*Passage*
---+---
Pest Control: Thrips

There are many species of thrips, approximately 6,000 species have been described by entomologists. Thrips are worldwide pests with a wide range of host plants, the main ones being vegetable crops, field crops, flowers, fruit trees, citrus, and many ornamental plants. Some thrips are predators of other insects or mites, thus scouting and identification are crucial.

Two of the most common species of thrips are the Western Flower Thrip and the Tobacco Thrip


The western Flower Thrips (Frankliniella occidentalis) is a worldwide pest with a wide range of host plants. A year-round invasive pest, they are less destructive during wet weather. The western flower thrips is a small insect with a narrow body (up to 1.2 mm in length) and yellowish in color. The male is smaller and lighter in color than the female; both have feathered wings and in the resting state they form a dark line along the back (where the wings meet).

Tobacco thrips (Frankliniella fusca) is a worldwide pest with a wide range of host plants. The tobacco thrips is a small insect with a narrow body; females are usually brown or black and the males are yellow, having eight segmented antennae. Some are winged (macropterous) and other aren’t (brachypterous).

Thrips can inflict various kinds of damage on a crop.
---+---
*Given records*

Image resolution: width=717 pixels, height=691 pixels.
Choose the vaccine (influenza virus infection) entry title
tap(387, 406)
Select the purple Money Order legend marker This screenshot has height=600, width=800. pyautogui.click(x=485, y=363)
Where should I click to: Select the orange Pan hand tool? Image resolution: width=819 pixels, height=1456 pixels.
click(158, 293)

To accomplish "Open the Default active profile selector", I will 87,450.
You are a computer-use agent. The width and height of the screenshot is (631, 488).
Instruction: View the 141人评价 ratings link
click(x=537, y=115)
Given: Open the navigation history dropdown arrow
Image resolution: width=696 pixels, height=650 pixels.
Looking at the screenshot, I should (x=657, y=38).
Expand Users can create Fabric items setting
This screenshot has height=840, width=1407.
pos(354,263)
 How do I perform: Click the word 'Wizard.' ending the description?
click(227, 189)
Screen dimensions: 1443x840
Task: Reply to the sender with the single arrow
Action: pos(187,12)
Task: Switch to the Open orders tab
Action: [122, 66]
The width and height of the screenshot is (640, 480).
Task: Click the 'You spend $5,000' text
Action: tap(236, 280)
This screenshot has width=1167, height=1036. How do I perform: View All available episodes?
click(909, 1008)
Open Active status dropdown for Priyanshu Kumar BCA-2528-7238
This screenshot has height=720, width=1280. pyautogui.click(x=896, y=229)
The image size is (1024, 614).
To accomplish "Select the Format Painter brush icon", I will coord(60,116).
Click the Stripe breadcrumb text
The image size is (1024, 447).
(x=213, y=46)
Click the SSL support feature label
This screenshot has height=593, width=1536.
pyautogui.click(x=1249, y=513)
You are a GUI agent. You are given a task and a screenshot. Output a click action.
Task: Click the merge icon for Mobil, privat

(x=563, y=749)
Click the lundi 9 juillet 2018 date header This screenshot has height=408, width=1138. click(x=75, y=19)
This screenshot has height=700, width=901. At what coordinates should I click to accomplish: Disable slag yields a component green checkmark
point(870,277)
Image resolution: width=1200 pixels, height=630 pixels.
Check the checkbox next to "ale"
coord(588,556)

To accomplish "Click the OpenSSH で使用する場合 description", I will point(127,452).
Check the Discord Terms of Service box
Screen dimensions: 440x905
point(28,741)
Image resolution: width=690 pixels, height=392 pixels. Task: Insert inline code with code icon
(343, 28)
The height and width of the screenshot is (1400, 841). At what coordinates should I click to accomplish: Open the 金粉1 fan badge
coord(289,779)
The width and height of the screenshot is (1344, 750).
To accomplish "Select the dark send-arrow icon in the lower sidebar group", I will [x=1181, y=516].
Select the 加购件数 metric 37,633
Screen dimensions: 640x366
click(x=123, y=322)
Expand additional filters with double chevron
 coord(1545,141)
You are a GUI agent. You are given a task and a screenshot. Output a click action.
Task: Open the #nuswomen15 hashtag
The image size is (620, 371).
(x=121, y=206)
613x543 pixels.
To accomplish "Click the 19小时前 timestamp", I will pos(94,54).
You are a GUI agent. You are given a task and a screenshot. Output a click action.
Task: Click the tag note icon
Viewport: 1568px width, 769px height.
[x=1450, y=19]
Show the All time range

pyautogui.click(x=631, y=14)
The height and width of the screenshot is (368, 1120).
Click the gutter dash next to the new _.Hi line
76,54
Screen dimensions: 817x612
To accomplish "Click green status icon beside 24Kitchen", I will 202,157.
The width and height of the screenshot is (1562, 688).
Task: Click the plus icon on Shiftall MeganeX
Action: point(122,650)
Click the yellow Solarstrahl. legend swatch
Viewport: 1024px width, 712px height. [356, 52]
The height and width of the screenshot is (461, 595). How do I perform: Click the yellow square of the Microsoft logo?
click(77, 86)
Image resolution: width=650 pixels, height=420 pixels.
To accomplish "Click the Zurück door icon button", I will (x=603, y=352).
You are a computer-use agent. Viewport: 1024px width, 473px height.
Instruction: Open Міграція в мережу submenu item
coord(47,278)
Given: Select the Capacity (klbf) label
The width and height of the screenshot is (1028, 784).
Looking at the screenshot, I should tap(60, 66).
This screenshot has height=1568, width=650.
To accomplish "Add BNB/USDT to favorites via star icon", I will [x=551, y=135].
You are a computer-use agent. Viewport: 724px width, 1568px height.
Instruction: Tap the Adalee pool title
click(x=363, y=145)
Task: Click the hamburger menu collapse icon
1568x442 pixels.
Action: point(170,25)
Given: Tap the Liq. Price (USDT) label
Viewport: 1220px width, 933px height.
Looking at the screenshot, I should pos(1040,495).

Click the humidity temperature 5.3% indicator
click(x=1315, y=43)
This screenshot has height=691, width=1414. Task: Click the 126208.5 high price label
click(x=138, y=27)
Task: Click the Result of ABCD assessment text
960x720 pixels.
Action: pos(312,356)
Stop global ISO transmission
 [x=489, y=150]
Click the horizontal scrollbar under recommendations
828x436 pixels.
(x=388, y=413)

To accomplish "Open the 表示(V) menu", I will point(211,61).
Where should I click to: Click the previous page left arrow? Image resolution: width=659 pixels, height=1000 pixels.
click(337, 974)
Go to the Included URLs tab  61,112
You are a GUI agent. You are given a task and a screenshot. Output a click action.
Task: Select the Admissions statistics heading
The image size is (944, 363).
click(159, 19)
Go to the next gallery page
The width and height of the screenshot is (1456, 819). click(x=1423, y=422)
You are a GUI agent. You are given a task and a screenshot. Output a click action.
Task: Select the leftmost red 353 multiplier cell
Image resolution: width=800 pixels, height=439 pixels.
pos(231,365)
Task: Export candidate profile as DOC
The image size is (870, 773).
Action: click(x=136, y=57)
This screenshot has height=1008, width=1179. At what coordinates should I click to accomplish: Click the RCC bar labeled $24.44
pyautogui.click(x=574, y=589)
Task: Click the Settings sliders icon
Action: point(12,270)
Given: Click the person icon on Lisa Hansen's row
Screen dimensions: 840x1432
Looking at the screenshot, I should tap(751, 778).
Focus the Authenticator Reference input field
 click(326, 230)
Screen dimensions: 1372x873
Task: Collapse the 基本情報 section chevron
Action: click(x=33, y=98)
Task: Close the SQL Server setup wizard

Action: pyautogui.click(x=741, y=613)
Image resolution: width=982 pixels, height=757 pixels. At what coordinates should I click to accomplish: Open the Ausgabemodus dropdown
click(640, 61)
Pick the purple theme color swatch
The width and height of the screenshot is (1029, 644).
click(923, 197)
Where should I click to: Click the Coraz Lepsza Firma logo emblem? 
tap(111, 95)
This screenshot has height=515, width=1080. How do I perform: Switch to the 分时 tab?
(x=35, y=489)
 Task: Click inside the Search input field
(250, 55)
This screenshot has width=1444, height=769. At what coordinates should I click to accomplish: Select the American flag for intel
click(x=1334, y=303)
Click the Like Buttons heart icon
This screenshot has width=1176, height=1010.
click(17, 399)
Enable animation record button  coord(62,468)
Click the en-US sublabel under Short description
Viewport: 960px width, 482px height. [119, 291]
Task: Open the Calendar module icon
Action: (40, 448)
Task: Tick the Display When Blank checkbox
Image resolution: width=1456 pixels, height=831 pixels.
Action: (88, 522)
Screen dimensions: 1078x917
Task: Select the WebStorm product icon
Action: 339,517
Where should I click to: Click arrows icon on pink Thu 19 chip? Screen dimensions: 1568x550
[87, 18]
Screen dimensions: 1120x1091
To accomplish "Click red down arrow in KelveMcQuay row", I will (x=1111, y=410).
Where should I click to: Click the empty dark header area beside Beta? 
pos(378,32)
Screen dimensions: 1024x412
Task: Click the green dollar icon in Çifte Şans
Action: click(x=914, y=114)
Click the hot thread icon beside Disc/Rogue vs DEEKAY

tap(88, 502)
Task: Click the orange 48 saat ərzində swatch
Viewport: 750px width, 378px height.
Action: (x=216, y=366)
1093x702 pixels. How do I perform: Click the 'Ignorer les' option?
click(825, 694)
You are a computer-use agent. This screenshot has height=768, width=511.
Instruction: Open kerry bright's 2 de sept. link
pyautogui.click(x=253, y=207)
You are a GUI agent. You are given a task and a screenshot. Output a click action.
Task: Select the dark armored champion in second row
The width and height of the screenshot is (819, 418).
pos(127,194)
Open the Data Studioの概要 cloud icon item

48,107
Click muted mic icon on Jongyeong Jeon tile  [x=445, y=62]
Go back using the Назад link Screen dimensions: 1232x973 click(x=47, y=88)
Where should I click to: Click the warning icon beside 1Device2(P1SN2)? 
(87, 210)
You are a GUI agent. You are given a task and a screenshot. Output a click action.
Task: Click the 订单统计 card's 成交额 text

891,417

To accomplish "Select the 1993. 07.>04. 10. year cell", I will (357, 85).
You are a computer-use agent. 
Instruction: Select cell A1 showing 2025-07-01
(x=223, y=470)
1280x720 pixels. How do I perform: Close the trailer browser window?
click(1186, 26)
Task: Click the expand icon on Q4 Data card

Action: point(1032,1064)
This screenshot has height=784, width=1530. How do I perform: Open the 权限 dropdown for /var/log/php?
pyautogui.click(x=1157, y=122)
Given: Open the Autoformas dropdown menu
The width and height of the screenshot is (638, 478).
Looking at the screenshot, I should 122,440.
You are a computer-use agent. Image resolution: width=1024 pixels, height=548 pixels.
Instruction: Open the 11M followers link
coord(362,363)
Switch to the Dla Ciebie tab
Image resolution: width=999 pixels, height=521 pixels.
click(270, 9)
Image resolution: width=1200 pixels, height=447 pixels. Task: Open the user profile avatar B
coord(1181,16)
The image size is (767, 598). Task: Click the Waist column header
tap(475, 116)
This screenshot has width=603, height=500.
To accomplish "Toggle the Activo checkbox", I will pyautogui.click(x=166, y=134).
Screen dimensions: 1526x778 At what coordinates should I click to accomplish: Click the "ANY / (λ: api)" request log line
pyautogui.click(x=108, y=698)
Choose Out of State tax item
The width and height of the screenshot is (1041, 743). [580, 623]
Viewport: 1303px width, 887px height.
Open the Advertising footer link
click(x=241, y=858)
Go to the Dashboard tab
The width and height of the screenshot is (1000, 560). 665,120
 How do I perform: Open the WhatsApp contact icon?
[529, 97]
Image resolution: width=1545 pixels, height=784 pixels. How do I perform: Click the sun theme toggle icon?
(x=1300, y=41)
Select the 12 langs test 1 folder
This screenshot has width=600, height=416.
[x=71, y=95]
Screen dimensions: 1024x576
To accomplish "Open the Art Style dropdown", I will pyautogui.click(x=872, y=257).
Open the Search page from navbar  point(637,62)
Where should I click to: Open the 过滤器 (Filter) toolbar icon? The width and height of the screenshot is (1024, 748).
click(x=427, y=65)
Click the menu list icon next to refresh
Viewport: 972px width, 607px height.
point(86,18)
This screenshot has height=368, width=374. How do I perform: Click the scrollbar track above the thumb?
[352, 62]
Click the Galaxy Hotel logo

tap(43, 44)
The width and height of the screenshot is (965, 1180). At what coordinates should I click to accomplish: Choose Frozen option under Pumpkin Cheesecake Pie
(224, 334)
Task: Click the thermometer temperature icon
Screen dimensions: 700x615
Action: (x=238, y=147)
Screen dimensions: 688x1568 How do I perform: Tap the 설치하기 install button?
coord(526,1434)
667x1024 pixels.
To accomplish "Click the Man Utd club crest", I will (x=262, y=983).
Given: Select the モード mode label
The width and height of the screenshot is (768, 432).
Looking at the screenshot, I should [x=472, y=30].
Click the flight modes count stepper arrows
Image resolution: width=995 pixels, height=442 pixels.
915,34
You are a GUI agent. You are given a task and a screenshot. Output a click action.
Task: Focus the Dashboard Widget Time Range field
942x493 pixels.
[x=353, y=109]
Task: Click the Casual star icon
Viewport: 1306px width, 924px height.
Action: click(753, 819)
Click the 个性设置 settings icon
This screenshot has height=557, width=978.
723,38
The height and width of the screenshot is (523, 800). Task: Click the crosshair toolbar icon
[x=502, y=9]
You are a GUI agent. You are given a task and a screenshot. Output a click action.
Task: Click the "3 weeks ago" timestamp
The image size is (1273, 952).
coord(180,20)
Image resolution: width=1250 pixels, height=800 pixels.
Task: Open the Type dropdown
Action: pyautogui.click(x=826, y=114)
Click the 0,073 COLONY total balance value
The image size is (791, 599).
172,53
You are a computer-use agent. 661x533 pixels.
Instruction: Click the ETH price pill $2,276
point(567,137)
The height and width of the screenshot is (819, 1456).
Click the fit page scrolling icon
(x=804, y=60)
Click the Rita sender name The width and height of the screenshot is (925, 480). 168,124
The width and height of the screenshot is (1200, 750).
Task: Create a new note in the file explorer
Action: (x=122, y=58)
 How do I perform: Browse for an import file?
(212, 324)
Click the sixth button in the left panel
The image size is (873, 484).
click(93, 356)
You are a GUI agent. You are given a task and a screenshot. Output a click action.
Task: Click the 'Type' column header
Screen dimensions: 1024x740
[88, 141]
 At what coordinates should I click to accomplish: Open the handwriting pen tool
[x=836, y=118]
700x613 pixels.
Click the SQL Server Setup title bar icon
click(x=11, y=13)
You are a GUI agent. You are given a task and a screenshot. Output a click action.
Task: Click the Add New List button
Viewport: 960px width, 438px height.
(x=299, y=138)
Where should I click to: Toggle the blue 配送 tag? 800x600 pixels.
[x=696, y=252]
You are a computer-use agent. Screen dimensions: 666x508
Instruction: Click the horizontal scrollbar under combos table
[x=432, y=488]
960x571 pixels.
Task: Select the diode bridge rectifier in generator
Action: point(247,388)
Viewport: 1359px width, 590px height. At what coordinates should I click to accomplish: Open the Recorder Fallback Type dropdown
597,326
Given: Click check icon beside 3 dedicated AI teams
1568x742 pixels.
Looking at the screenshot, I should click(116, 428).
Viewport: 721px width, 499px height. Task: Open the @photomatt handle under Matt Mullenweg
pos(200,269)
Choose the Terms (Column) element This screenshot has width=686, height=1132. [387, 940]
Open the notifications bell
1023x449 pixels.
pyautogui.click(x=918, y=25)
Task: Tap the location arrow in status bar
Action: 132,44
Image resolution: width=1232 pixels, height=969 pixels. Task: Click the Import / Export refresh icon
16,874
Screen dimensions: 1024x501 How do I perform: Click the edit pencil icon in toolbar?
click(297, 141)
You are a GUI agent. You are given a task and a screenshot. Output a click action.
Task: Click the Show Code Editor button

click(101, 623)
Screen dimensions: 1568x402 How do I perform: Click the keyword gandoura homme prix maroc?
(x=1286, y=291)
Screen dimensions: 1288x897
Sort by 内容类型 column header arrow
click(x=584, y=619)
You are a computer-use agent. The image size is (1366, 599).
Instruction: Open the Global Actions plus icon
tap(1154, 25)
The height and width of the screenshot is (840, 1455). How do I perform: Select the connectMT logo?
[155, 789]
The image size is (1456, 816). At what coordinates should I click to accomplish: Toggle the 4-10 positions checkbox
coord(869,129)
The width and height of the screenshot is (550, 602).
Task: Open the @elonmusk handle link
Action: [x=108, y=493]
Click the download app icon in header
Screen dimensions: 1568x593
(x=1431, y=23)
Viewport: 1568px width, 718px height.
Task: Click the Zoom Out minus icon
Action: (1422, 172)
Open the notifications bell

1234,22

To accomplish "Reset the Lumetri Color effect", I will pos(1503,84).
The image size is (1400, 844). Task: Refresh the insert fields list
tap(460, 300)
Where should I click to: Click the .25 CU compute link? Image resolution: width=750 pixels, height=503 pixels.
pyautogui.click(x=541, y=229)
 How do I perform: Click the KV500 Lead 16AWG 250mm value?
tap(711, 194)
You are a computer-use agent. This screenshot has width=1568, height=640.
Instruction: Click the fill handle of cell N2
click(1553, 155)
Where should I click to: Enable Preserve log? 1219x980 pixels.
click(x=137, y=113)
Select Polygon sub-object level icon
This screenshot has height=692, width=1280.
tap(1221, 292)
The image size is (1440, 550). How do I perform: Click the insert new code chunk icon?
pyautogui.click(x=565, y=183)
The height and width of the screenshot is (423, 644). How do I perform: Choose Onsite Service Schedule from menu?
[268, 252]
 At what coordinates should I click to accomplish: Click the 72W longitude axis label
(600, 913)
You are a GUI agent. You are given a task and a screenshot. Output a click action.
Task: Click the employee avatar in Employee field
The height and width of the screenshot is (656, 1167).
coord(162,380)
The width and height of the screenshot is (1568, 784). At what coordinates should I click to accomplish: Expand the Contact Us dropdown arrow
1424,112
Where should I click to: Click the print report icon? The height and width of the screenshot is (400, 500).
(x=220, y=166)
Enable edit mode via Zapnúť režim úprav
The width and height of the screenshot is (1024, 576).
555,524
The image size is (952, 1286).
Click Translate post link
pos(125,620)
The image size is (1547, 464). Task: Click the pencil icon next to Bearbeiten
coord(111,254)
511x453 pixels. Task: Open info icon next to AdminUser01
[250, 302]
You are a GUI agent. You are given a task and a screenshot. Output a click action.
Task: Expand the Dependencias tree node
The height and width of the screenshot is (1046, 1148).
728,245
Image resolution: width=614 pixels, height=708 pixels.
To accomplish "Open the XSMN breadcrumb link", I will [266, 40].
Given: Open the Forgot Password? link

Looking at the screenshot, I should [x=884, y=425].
---+---
*Exercise instructions*
• 1. Quote the thrips passage from "The western Flower Thrips (Frankliniella" to "damage on a crop.".
• 2. Answer these questions from the thrips passage:
(a) About how many thrips species have entomologists described?
(b) What is the maximum body length given for the western flower thrips?
(c) What color are tobacco thrips males?
• 3. Translate this sentence from the thrips passage into Spanish: "The male is smaller and lighter in color than the female; both have feathered wings and in the resting state they form a dark line along the back (where the wings meet)."
Rely only on the thrips passage, not on outside knowledge.

*Set of answers*
• 1.
The western Flower Thrips (Frankliniella occidentalis) is a worldwide pest with a wide range of host plants. A year-round invasive pest, they are less destructive during wet weather. The western flower thrips is a small insect with a narrow body (up to 1.2 mm in length) and yellowish in color. The male is smaller and lighter in color than the female; both have feathered wings and in the resting state they form a dark line along the back (where the wings meet).

Tobacco thrips (Frankliniella fusca) is a worldwide pest with a wide range of host plants. The tobacco thrips is a small insect with a narrow body; females are usually brown or black and the males are yellow, having eight segmented antennae. Some are winged (macropterous) and other aren’t (brachypterous).

Thrips can inflict various kinds of damage on a crop.

• 2.
(a) Approximately 6,000
(b) Up to 1.2 mm
(c) Yellow

• 3. El macho es más pequeño y de color más claro que la hembra; ambos tienen alas plumosas y, en estado de reposo, forman una línea oscura a lo largo del dorso (donde se juntan las alas).